In 2015, the interagency National Strategic Computing Initiative (NSCI)[1] was established by Executive Order to maximize the benefits of HPC for U.S. economic competitiveness, scientific discovery, and national security, and to ensure a cohesive, strategic effort within the Federal Government. DOE is one of three lead Federal agencies for the NSCI to deliver capable exascale computing .

DOE established the ECI in the President’s FY 2016 Budget Request. The DOE ECI will accelerate the development and deployment of DOE exascale computing systems and is DOE’s contribution to the interagency NSCI. Within DOE, the NNSA Office of Advanced Simulation and Computing (ASC) and SC Office of Advanced Scientific Computing Research (ASCR) are the lead organizations and are partners in the ECI. In addition to the NNSA/ASC and SC/ ASCR investments, the Department’s ECI also includes targeted scientific application development in SC’s Office of Basic Energy Sciences and Office of Biological and Environmental Research.
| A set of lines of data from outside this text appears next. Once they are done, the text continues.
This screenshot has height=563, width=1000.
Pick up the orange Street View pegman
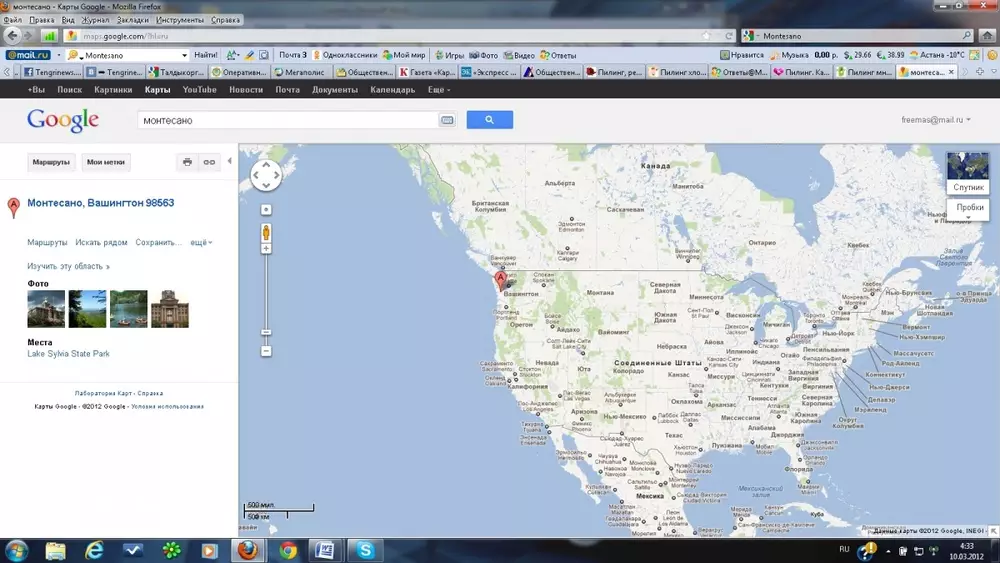[x=266, y=232]
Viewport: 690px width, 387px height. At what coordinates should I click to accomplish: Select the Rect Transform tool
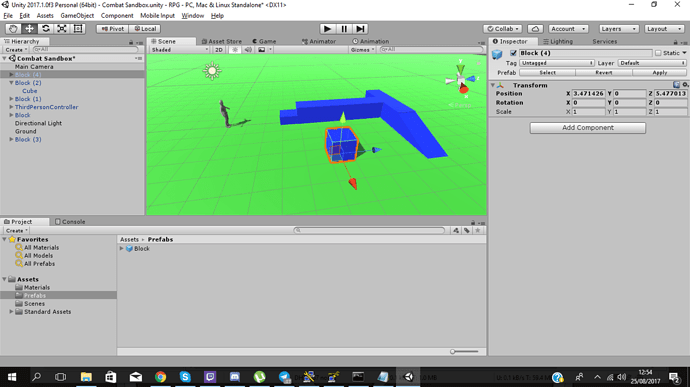[x=78, y=29]
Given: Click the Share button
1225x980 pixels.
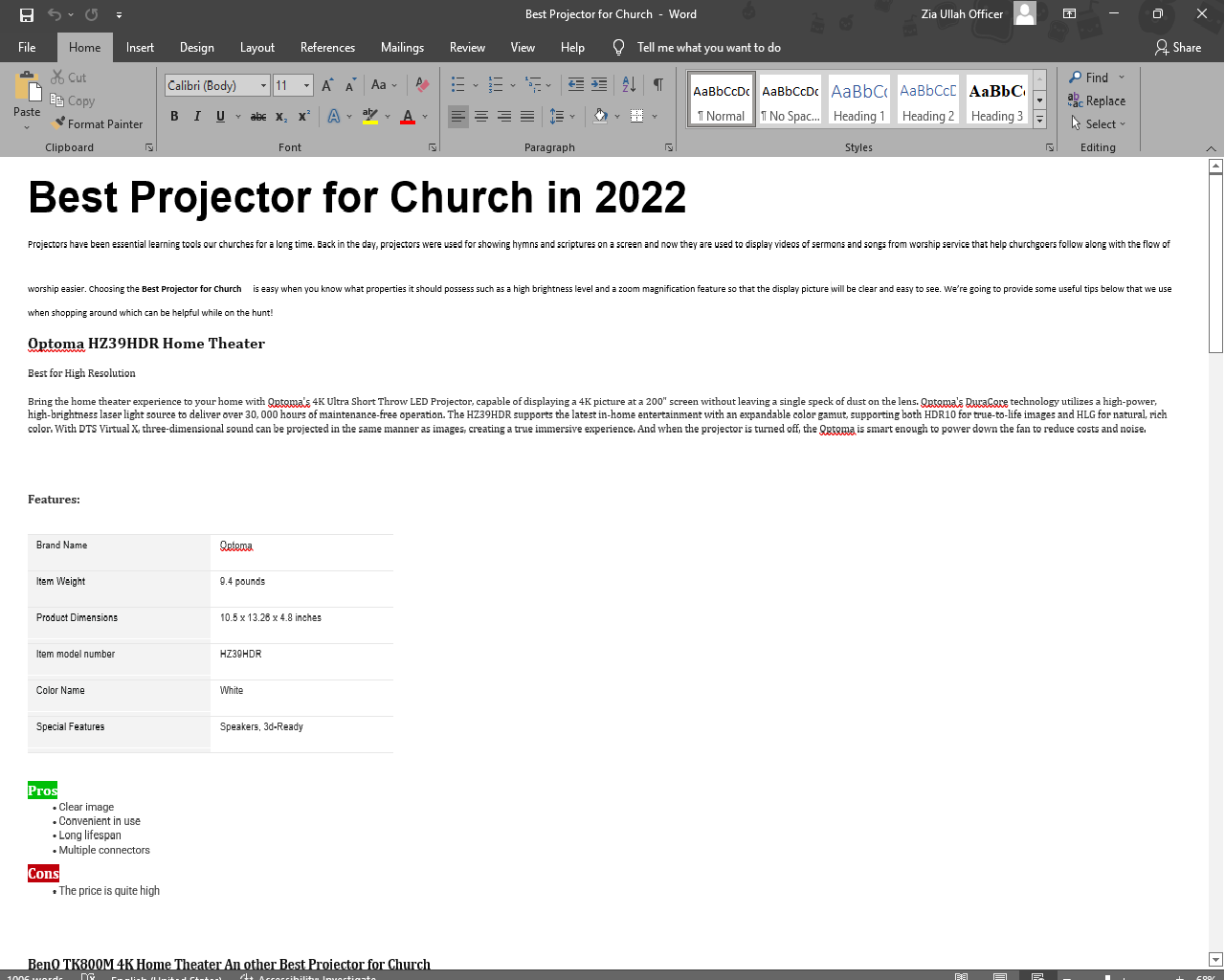Looking at the screenshot, I should [1178, 47].
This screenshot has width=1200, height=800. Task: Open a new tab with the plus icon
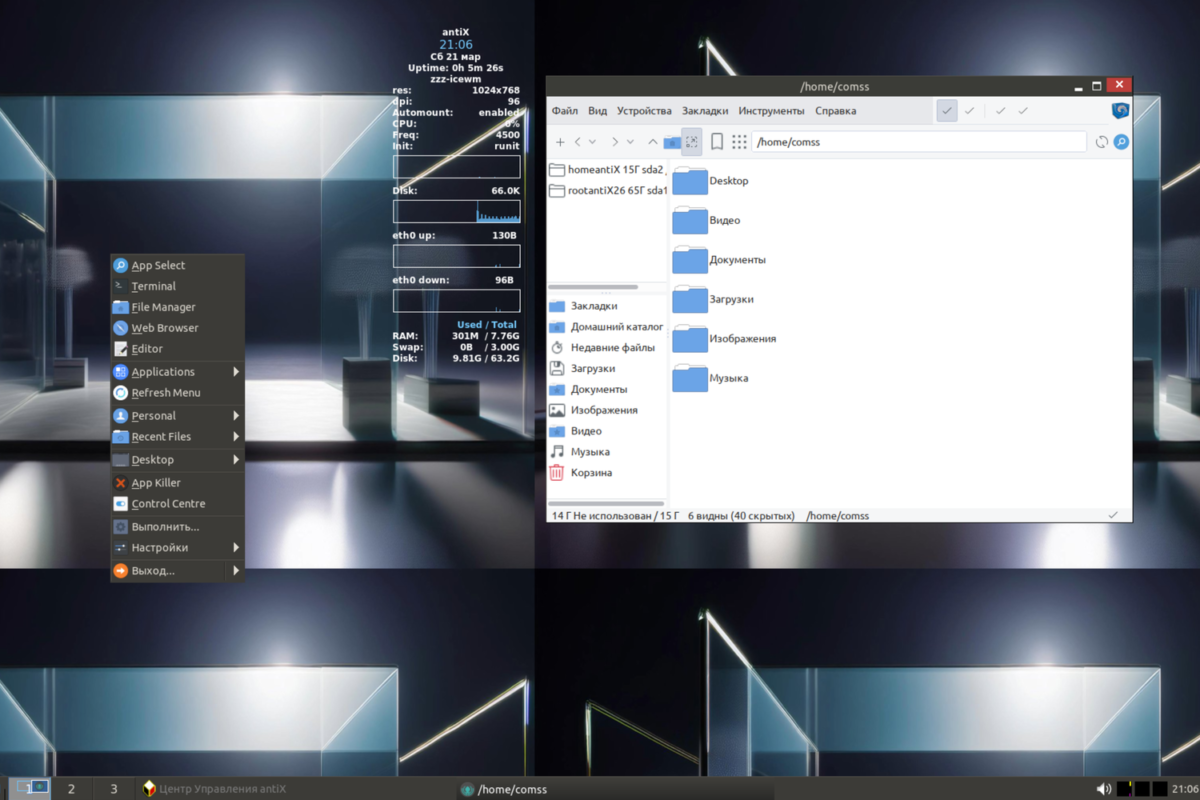[560, 142]
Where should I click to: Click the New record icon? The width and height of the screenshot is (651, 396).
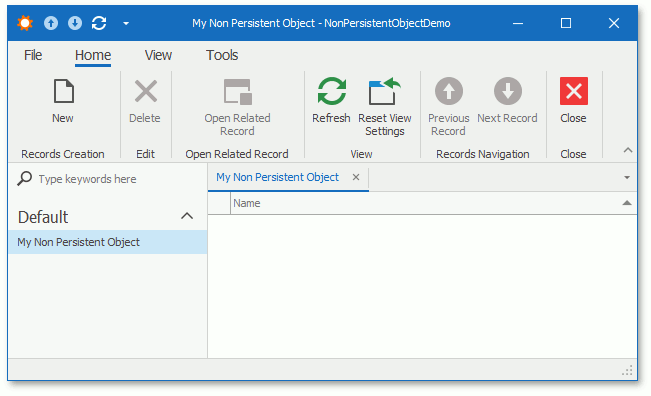coord(64,91)
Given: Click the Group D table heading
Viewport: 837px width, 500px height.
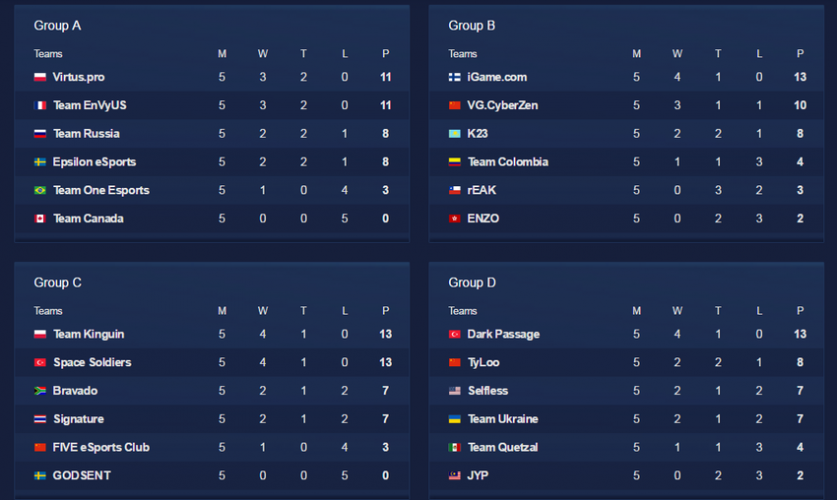Looking at the screenshot, I should (x=473, y=283).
In FY 2016, the ECI was split into the Exascale Computing Project (ECP) and other exascale related activities. The ECP, a multi-lab project with its project office at DOE’s Oak Ridge National Laboratory, has as its sole focus the delivery of an ecosystem supporting DOE science, energy, and national security applications to run on at least two exascale machines. The ECP will follow the project management approach developed by DOE SC for large multi-lab projects such as the Linac Coherent Light Source and the Spallation Neutron Source.[2] As such, the ECP will be executed within a tailored framework that follows DOE Order (O) 413.3B, Program and Project Management for the Acquisition of Capital Assets, and defines critical decision points, overall project management, and requirements for control of a baselined schedule and cost. The first four years of ECP (FY 2016-2020) has focused on R&D directed at achieving system performance targets for parallelism, resilience, energy consumption, memory, and storage. The second phase, approximately the last four years of the ECP, will support production readiness of application and system software, and start of ECP operations. The other DOE ECI activities includes procurement of exascale computer systems, domain-specific software development in the Biological and Environmental Research and Basic Energy Sciences programs .

Milestone(s)

  • The DOE Acquisition Executive (Deputy Secretary) formally approved the Mission Need (Critical Decision 0) for the Exascale Computing Project (ECP) on July 28, 2016. Project milestones were finalized established when the project was baselined at Critical Decision 2 in February 2020.
  • In 2018, two DOE SC National Laboratories, Oak Ridge National Laboratory and Lawrence Berkley National Laboratory, were awarded the prestigious Gordon Bell Prize for work done on the Oak Ridge Leadership Computing Facility’s (OLCF’s) Summit supercomputer .[3]
  • In March 2019, DOE announced a contract with between Argonne National Laboratory and Intel to build an exascale system, called Aurora, in partnership with Cray (now HPE) and is expected to be deliver in the 2021-2022 timeframe. Aurora will be based on a future generation of Intel Xeon Scalable processor, Intel’s Xe compute architecture, a future generation of Intel Optane Datacenter Persistent Memory, and Intel’s One API software, all connected by Cray’s Slingshot interconnect and the Shasta software stack.
  • In May 2019, DOE announced a contract between Oak Ridge National Laboratory and Cray (now HPE) to build an exascale system, called Frontier, in partnership with AMD and expected to be delivered in calendar year 2021. Frontier is based on Cray’s Shasta architecture and Slingshot Interconnect and AMD EPYC CPU (central processing unit) and AMD Radeon Instinct GPU (graphic processing unit) technology .
  • In August 2019, DOE announced the award for the NNSA exascale system, named El Capitan, which will be delivered to LLNL starting early 2023. HPE will be the system integrator in partnership with AMD. Similar to Frontier, El Capitan will be powered by next-generation AMD EPYC Genoa CPUs and AMD Radeon Instinct GPUs, interconnected by Cray’s Slingshot fabric, and using the AMD Radeon Open Compute platform (ROCm) and Cray Shasta software stacks.
  • In 2019, a team from ETH Zürich was awarded the prestigious Gordon Bell Prize for their work simulating quantum transport—or the transport of electric charge carriers through nanoscale materials—using the Oak Ridge Leadership Computing Facility’s (OLCF’s).[4]
  • When the Deputy Secretary approved Alternatives Analysis (Critical Decision 1) and the issuance of research and development contracts with competitively selected vendors (Critical Decision 3a) in January 2017, approval for Establishing the Project Baseline (Critical Decision 2) was delegated to the Under Secretary for Science. An independent review of ECP, in December 2019, recommended that the project was ready for approval of their project baseline. An Energy Systems Acquisition Advisory Board (ESAAB), convened in February 2020, approved ECP’s project baseline.

Major Decisions/Events

Application and exascale software testing and scaling will be initiated on exascale testbeds during the first three months of 2021.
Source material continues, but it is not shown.